As a wannabe writer, I find nothing as motivating as learning about famous writers when they were just starting out. What were they like before they were well known, before they knew they had made it?
Today, the focus is on William Golding, best known for LORD OF THE FLIES. The information comes from John Carey’s excellent biography, THE MAN WHO WROTE LORD OF THE FLIES. Though now viewed as something like a one trick pony, Golding wrote a number of other novels (many of them have fallen in stature since release, but in his lifetime later works such as DARKNESS VISIBLE and TO THE ENDS OF THE EARTH received wide acclaim), a couple nonfiction pieces, some plays, and exactly one collection of poems.

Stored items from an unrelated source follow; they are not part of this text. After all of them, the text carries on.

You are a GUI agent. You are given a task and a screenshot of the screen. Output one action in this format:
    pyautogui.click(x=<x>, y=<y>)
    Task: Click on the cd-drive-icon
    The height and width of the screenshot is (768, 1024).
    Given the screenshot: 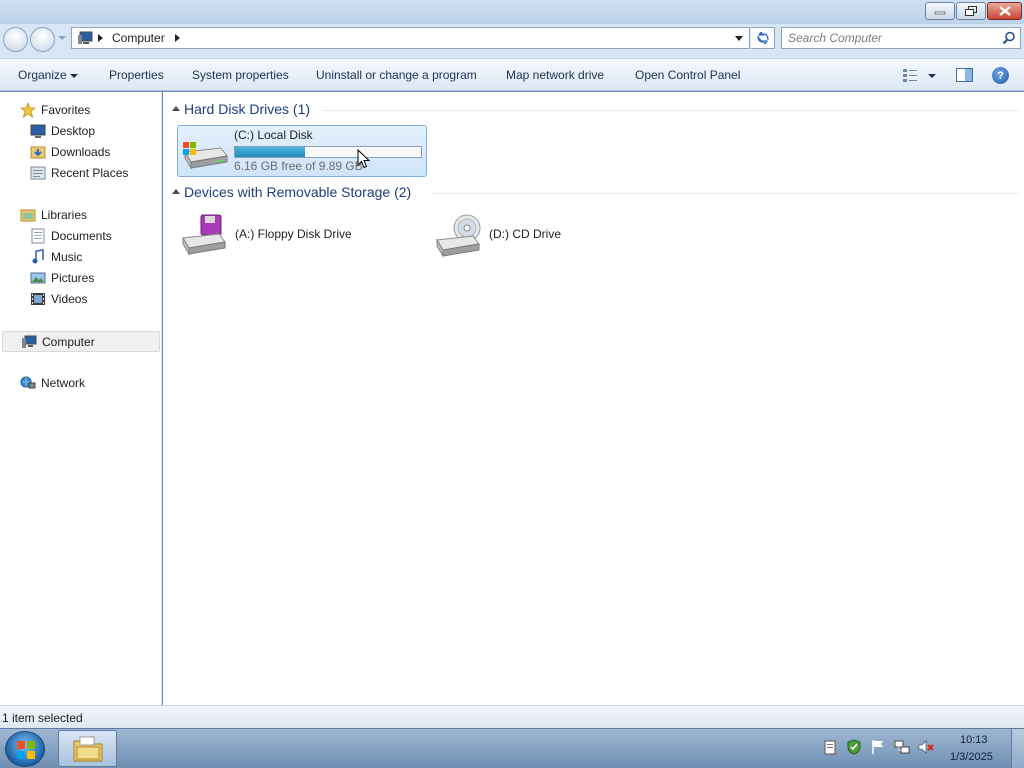 What is the action you would take?
    pyautogui.click(x=458, y=236)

That collection, aptly but boringly entitled POEMS, came remarkably early in his career, with the book published when he was 23 and most of the content written during his college years. His next published work, LORD OF THE FLIES, would not be released until 20 years later.
What happened in the interim?
Golding was still writing, mentioning in a letter from the late 1930’s a novel he was at work on, though it is unknown if he ever finished the draft. Short stories and poems also flowed from his pen, but few if any were picked up.
Golding began to work on larger projects after the war. The first, SEAHORSE, was a nonfiction account of sailing while also training for D-Day. While his other nonfiction works are mostly collections of essays, lectures, or travelogues, this is a straight biographical account.
His next two would be novels, though still drawing on his life experience. CIRCLE UNDER THE SEA features sailing as a prominent theme in the story of a man trying to discover treasure on an island. And, although he wrote in the evenings, Golding needed a day job, settling on being a teacher. His next novel, SHORT MEASURE, is a drama set in an English boarding school, and was considered by publishing houses before ultimately getting rejected. None of them have been published, even posthumously.
For anyone doubting themselves, just remember, Golding wrote at minimum three and a half extended prose pieces, along with a good amount of poetry and miscellaneous works before his first novel hit the market. He was 43 years old. Whatever one thinks of Golding, whether he is a one trick pony or a stain on the Nobel (I disagree with both thoughts), it is impossible to deny that he let rejection halt his dreams.